That would be St. James's Palace, where she is now Harpist to the Prince of Wales. Reviving a dormant centuries-old tradition (the last royal harpist was appointed in 1871), Prince Charles sent word around: Get me a harpist aged 19 to 25. The quest ended in the four-bedroom London flat that Finch, whose former teacher was on the prince's selection committee, shares with three other young students at the Royal Academy of Music. "My flatmate Nick said I had a call from the palace, and I said, 'Yeah, right,' " she recalls. But when the royal staff explained the situation, she says, "I felt pure excitement." And nerves: To get ready for her debut performance as royal harpist in May, Finch downed two bananas: She can't eat anything else before playing. ("I also have to find a corridor so I can pace around," she explains.) The reviews crowned her evening: "You dazzled the room with your virtuosity and musicality," Prince Charles wrote her.
Heady stuff for a girl from the village of Llanon, Wales.

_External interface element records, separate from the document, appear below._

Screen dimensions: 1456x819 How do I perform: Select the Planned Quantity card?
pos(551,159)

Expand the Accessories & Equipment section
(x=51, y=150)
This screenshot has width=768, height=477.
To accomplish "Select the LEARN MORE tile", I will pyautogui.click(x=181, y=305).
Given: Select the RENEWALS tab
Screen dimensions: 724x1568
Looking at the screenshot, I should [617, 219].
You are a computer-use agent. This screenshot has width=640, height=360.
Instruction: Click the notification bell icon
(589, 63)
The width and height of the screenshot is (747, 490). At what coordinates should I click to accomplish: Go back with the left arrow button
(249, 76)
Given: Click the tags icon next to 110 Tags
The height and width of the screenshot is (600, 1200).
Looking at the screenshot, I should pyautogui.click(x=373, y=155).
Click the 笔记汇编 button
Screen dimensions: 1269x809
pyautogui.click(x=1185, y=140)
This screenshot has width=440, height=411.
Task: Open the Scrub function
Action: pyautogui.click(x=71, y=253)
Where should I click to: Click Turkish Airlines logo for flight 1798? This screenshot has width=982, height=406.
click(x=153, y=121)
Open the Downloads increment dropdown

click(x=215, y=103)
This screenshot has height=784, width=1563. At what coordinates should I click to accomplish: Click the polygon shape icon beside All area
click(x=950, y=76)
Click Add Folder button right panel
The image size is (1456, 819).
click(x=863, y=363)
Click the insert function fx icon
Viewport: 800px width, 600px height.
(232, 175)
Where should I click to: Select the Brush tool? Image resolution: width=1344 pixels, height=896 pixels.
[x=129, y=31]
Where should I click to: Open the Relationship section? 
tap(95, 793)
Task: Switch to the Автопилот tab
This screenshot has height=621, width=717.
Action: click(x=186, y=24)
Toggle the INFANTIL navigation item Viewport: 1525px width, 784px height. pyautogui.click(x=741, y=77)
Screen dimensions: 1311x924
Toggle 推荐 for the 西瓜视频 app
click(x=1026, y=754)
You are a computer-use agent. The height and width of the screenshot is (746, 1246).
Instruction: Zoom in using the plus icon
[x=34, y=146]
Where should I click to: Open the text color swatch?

Finch, the youngest of three children born to Chris, 49, who works for an agricultural agency, and Marianne, 50, a college librarian and piano teacher (they are separated), also picked up a nifty gold brooch and a $3,750-a-year stipend (for about 12 gigs a year), but there has been a price: "I gave up my childhood to harp practice," she says. Making up for lost time, she has begun imperiling her career with in-line skating adventures. "It is a risk," Finch says, "but I have to do a few normal things."
Every day is casual day when you're a 20-year-old music student. So Catrin Finch's roommates suspected something was up when they started seeing her in dresses instead of jeans. "I kept having to dress up really posh for my visits to the palace," she says.